How the Things You Say Pave the Road to Character

Why David Brooks should start a cult.

Having changed ourselves, we no longer perceive our transformation.
Roger Kimball, The New Criterion

If you’ve ever met someone who belongs to a cult-like group, the first thing you notice is they talk funny. You recognize all the words, but the way they use those words is nonstandard—just a little different, a little strange.
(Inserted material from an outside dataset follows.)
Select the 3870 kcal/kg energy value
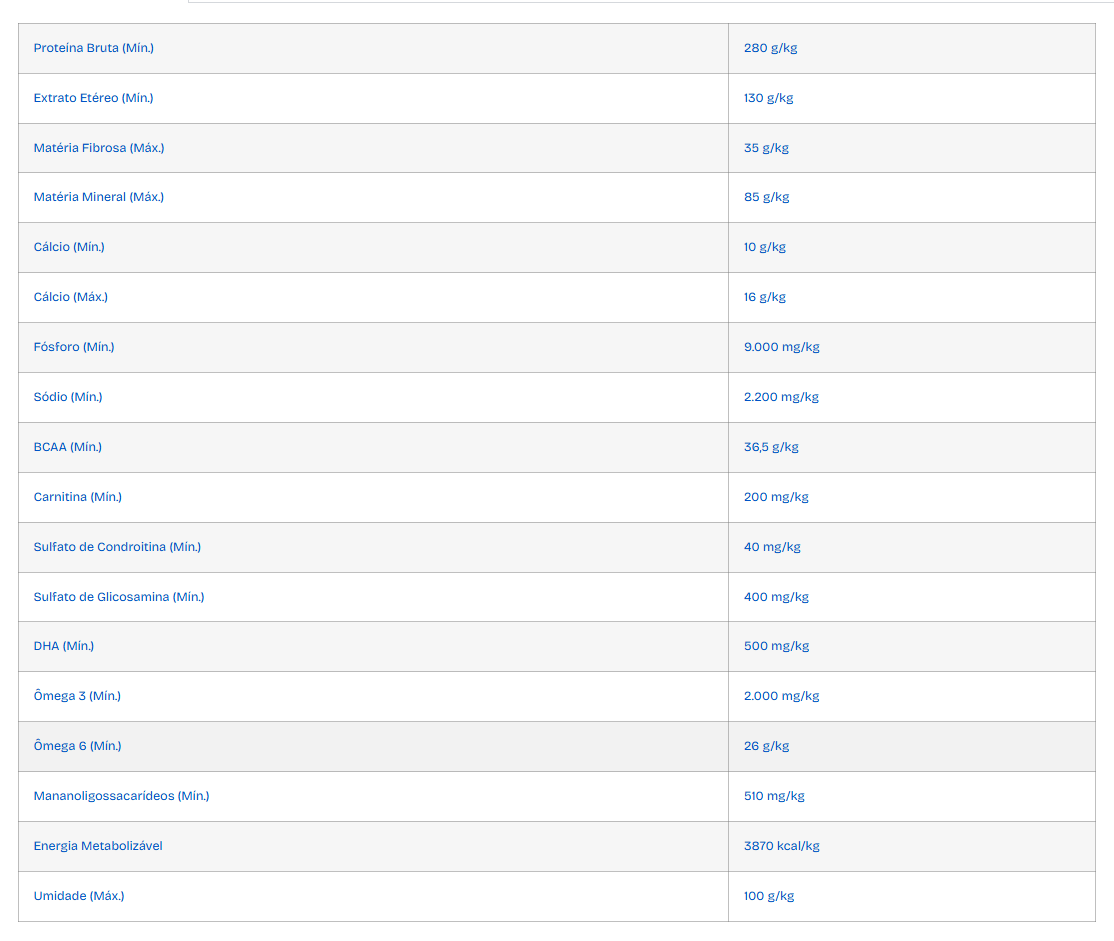 pos(782,846)

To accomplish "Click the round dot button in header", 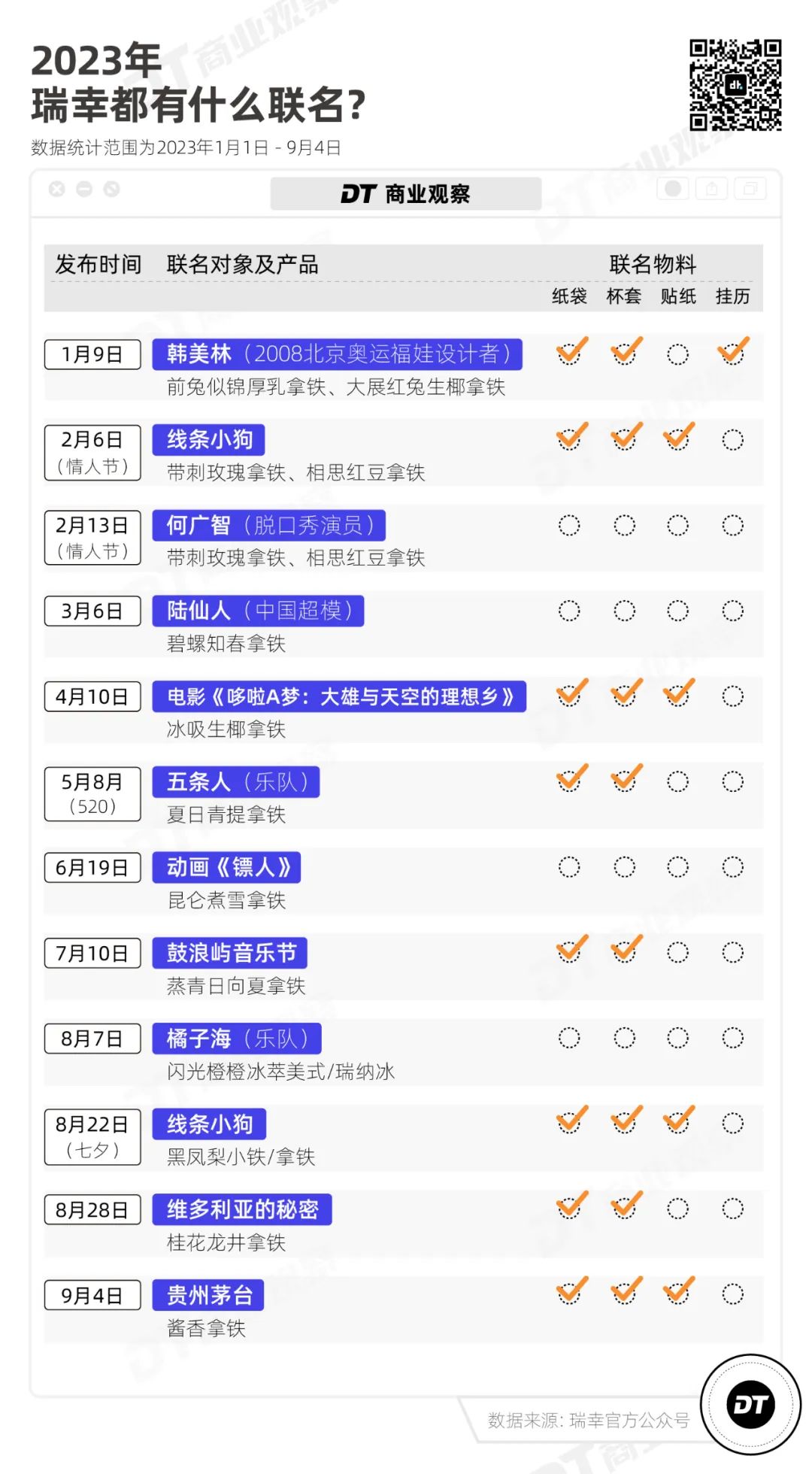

How we use words is a powerful force in creating our reality. Research indicates that how we use words may even structure aspects of cognition. According to cognitive scientist, Lera Boroditsky, such things as time, color, number, musical pitch, kinship relations, memory, emotion, and even morality may be dependent upon how we speak. The way we use words may actually alter the way we perceive the world and engage with it.1

© Pamela Paresky
Source: © Pamela Paresky

So, I was thinking... what if David Brooks started a cult? At the 2015 Aspen Ideas Festival, Katie Couric interviewed the New York Times op-ed columnist and author about his latest book, The Road to Character. Brooks told moving stories about historical figures overcoming suffering, developing self-awareness, confronting their sins, and giving and receiving deep, abiding, and humbling love. But what was perhaps most poignant was the authenticity with which he spoke about his own character. “I’m paid to be a narcissistic blowhard,” he read from his book, “I have lived a life of vague moral aspiration—vaguely wanting to be good, vaguely wanting to serve some larger purpose, while lacking a concrete moral vocabulary, a clear understanding of how to live a rich inner life, or even a clear knowledge of how character is developed and depth is achieved.”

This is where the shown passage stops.